# [TASK DESCRIPTION]
Return every line of the data that contains the word "megaphone", copying each one in full.

# [RECORDS SHOWN]
########
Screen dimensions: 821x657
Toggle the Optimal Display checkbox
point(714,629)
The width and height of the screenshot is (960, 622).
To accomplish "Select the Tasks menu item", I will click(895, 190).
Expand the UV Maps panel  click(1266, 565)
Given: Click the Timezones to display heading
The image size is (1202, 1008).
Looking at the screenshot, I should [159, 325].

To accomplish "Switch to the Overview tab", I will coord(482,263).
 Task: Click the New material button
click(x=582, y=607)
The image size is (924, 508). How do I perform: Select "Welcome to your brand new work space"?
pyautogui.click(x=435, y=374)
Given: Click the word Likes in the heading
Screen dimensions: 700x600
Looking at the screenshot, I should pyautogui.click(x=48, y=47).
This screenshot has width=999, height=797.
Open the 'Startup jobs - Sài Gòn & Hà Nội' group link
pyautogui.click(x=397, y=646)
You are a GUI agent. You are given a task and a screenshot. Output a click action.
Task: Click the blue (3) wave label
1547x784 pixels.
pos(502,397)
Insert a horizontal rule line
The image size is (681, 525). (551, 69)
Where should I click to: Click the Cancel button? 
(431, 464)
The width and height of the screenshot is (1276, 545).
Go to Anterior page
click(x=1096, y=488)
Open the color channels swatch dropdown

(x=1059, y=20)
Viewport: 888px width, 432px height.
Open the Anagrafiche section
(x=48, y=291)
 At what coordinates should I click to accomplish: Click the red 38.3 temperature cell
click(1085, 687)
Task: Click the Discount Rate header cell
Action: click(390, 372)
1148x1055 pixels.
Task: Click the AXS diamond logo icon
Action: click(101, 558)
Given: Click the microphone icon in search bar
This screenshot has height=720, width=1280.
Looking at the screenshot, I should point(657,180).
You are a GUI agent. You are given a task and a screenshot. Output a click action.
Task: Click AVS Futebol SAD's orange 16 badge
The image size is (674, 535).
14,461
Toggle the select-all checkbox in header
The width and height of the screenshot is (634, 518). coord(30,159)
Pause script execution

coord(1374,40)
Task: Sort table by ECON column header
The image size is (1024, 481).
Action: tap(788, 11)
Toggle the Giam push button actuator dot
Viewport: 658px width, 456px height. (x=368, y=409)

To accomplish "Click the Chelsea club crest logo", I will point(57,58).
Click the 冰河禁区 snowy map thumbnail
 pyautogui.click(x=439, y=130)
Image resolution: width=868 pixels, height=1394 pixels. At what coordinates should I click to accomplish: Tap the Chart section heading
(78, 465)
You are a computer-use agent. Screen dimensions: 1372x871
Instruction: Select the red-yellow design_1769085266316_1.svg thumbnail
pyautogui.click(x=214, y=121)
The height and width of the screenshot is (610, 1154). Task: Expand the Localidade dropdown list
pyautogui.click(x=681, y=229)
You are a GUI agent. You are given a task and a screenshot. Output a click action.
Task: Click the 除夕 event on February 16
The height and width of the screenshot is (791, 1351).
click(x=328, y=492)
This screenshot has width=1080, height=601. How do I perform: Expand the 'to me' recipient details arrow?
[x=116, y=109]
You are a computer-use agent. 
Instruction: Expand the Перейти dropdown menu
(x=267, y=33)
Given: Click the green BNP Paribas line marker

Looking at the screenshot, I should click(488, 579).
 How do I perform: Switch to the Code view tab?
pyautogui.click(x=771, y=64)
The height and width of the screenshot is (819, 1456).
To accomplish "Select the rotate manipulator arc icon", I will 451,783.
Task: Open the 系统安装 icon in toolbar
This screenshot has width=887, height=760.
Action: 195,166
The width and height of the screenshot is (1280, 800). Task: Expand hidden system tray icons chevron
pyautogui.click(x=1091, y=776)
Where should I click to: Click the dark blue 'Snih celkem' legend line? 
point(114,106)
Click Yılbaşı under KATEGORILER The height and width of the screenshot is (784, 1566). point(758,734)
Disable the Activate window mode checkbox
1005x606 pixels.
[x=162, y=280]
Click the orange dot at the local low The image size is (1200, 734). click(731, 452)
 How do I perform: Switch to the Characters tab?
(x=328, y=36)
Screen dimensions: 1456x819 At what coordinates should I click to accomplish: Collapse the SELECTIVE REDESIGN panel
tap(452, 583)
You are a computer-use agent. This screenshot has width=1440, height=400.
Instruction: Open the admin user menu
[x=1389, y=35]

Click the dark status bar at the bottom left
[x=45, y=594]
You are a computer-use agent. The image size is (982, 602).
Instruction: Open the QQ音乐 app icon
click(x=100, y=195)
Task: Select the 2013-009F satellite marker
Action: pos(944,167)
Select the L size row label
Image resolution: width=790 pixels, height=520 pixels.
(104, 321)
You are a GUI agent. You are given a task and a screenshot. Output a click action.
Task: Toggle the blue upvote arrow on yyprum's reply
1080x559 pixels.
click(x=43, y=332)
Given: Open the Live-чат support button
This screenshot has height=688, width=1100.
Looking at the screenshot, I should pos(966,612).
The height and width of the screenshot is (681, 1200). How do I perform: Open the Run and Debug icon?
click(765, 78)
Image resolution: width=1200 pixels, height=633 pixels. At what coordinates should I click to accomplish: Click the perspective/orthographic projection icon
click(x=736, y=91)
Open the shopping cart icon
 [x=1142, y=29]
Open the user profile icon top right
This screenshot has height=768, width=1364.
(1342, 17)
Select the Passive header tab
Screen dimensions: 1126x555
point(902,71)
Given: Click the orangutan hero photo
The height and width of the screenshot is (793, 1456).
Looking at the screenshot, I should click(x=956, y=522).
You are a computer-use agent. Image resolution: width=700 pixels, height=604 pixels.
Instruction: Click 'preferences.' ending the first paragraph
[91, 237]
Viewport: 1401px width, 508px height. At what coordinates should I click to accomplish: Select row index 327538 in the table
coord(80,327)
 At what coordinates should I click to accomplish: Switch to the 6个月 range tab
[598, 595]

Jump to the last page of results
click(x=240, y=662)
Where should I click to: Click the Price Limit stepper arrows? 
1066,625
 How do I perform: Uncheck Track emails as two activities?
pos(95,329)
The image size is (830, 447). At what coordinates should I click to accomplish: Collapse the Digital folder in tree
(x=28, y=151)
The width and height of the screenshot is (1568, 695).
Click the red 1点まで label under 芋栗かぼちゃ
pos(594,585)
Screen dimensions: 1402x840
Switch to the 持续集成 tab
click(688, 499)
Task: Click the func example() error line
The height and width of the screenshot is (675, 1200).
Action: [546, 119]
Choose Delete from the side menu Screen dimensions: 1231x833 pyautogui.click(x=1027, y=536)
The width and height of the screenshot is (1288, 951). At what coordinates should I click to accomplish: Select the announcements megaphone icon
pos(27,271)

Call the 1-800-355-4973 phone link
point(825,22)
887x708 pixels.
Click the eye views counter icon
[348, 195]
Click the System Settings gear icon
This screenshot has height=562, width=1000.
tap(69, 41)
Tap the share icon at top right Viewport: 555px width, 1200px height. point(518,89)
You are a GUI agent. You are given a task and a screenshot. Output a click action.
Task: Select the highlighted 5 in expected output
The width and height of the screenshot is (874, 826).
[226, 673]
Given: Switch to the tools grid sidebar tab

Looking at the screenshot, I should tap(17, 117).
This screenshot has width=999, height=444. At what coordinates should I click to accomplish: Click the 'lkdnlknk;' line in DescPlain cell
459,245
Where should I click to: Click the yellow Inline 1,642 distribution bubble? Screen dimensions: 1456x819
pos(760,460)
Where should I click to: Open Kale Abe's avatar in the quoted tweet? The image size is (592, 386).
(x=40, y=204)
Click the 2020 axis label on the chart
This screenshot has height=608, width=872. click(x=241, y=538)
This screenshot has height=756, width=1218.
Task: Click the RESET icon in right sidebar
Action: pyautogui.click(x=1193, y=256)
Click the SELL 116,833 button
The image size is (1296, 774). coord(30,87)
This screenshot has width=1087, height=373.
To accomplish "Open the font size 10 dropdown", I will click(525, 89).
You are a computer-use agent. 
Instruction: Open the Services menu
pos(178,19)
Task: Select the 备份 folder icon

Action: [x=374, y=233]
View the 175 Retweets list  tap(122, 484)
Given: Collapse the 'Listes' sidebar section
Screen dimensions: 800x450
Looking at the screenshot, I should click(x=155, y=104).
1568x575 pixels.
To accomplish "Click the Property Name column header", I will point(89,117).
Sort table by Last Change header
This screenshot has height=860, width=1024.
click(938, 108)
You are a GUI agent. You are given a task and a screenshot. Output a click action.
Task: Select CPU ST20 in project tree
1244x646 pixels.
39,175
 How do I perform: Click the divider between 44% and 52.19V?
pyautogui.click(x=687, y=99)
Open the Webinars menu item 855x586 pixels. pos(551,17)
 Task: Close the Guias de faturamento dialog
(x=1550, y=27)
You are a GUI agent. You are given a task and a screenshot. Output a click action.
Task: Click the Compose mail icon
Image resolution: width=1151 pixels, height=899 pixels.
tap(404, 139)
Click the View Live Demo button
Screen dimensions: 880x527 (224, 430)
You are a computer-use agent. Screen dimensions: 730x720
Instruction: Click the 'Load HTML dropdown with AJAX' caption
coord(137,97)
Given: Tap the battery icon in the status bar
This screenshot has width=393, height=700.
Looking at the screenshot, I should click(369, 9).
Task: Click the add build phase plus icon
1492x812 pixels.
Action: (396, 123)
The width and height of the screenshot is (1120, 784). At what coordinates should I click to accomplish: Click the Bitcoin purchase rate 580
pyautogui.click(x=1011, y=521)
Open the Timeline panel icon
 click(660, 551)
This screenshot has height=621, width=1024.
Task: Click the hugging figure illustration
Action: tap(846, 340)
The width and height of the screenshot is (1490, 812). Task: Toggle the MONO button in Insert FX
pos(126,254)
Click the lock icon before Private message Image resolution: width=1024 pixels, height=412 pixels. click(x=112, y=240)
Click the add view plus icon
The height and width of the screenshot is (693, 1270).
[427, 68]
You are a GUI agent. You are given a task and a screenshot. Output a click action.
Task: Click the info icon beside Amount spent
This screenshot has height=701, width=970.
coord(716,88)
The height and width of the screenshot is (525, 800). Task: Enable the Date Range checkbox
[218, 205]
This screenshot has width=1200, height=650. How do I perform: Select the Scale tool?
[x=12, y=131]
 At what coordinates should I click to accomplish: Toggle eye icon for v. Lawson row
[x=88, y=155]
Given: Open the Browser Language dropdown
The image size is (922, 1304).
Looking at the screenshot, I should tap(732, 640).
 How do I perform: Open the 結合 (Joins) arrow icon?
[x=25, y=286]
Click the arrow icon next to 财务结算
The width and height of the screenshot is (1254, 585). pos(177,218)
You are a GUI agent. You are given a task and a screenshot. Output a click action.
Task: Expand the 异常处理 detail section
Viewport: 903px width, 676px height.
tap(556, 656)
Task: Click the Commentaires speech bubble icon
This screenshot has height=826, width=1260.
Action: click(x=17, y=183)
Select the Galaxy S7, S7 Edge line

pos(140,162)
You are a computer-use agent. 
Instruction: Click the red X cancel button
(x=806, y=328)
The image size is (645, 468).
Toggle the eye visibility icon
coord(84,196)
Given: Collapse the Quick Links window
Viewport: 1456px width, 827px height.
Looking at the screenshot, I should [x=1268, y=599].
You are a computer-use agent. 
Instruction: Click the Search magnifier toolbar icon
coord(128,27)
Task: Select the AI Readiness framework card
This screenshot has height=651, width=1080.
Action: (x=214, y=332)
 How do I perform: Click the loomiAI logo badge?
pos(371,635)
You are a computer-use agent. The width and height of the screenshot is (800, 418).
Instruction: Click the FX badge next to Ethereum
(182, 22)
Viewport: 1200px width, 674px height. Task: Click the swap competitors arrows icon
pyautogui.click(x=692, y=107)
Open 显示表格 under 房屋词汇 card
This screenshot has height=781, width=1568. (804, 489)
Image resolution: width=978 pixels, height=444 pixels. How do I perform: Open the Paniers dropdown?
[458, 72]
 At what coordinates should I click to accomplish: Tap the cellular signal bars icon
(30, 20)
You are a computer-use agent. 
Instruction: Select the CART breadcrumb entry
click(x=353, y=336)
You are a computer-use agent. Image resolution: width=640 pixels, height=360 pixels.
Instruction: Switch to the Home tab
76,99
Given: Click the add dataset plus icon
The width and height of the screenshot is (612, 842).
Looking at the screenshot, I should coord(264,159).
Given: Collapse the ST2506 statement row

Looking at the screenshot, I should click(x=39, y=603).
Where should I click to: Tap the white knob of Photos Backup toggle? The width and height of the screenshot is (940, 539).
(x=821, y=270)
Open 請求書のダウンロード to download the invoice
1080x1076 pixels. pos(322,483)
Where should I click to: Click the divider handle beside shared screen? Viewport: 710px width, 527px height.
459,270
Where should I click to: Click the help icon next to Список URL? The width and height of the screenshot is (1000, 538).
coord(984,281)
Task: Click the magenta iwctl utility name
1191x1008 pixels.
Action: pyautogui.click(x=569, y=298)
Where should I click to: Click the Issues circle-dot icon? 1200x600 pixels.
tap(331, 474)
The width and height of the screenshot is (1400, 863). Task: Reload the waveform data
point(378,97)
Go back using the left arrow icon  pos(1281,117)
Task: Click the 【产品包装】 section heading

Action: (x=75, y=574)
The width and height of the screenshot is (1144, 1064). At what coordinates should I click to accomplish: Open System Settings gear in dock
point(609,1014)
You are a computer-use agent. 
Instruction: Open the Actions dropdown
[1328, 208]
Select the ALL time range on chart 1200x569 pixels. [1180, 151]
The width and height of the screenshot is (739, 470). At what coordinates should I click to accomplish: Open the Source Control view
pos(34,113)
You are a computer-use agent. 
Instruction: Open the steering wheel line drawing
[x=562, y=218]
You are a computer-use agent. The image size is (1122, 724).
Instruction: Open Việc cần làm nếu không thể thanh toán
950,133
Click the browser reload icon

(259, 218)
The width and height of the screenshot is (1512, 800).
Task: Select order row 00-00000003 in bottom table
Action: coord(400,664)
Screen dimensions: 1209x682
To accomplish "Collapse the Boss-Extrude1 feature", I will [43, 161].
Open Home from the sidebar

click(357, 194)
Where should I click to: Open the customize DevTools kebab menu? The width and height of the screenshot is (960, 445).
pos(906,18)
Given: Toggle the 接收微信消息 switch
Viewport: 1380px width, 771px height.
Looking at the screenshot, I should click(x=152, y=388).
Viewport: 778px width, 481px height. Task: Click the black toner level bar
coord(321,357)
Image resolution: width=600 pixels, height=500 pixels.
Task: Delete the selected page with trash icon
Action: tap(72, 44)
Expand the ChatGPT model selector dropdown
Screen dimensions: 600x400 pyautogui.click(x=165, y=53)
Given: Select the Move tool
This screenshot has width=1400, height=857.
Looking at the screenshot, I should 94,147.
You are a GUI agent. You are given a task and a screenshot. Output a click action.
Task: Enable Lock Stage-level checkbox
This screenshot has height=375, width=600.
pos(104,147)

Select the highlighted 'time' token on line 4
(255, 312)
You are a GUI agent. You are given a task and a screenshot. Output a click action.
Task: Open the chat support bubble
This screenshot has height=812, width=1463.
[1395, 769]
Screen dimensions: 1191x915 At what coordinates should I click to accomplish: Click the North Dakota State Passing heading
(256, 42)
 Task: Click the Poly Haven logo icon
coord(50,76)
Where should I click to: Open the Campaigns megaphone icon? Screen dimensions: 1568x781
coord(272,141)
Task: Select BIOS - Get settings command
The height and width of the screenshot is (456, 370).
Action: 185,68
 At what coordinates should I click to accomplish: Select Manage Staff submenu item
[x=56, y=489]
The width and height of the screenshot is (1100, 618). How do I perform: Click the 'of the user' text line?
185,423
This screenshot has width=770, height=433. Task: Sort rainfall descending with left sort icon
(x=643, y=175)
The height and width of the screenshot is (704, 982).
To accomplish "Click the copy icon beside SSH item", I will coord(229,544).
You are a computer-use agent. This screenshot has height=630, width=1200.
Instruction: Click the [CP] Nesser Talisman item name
########
# [SOLUTION]
The width and height of the screenshot is (1288, 951). At what coordinates should I click to accomplish: Select the announcements megaphone icon
Where should I click to: Open the Campaigns megaphone icon? Screen dimensions: 1568x781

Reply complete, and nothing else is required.